*ASSIGNMENT*: Below are some records; reproduce them exactly.

(Saved entries)
━━━
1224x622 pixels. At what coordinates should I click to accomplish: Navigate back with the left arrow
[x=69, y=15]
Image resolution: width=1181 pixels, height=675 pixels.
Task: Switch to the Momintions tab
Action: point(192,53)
━━━
*SOLVED EXERCISE*:
1224x622 pixels. At what coordinates should I click to accomplish: Navigate back with the left arrow
[x=69, y=15]
Image resolution: width=1181 pixels, height=675 pixels.
Task: Switch to the Momintions tab
Action: point(192,53)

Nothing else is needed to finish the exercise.